> _Written request_: Convert the entries from the line that contains "The height and" through the line that contains "Action: (x=213, y=280)" into a Markdown table with the columns "Row" and "Line", giving each nonblank line a number. Leave the pictures out of the table.

> _Records shown_:
════════════════

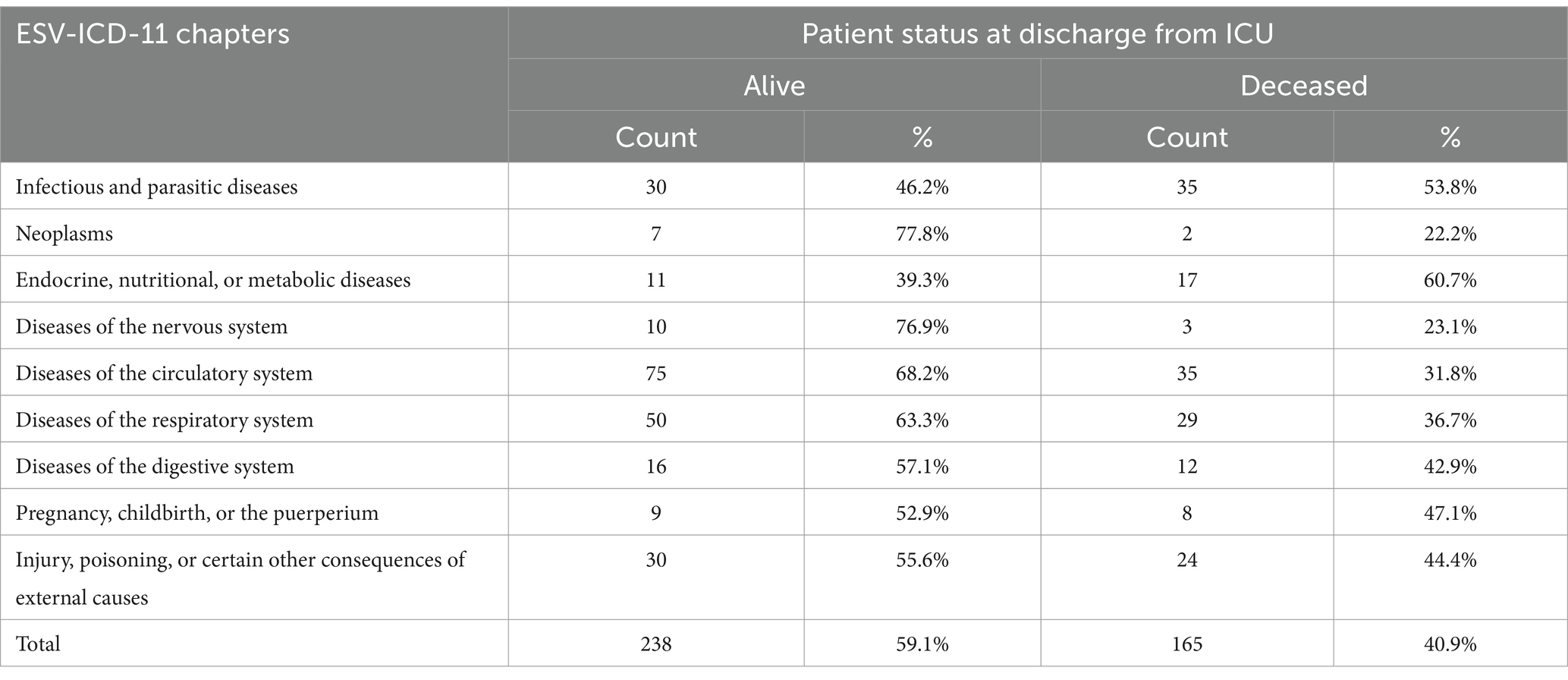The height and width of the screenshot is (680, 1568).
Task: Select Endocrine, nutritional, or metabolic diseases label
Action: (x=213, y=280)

════════════════

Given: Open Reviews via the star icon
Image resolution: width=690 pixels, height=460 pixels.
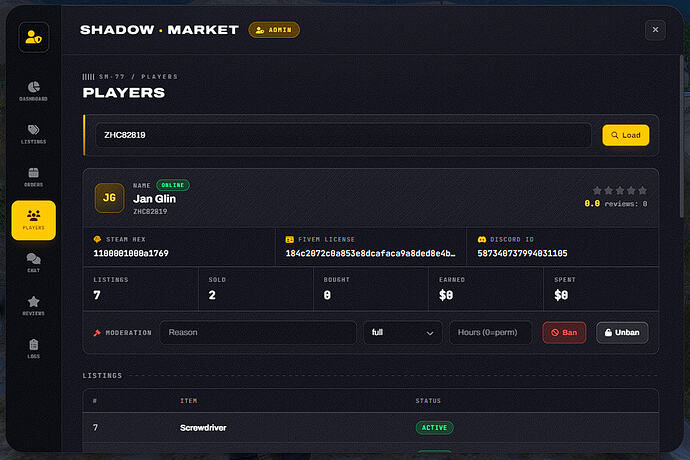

════════════════

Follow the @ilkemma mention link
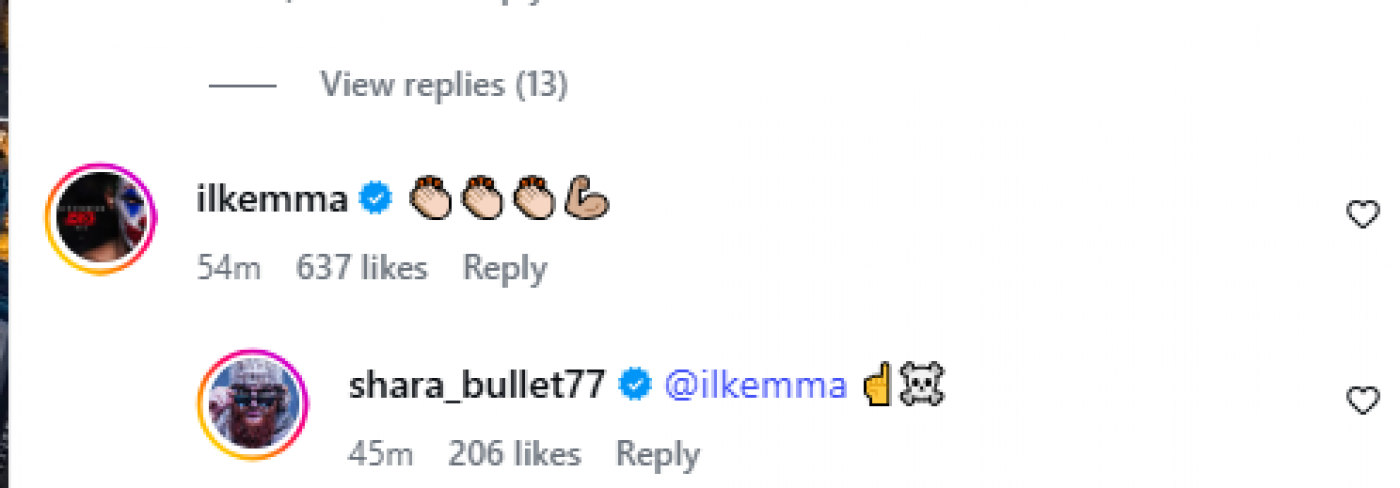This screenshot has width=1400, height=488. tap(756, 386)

════════════════

> _Result for this exercise_:
| Row | Line |
|---|---|
| 1 | The height and width of the screenshot is (680, 1568). |
| 2 | Task: Select Endocrine, nutritional, or metabolic diseases label |
| 3 | Action: (x=213, y=280) |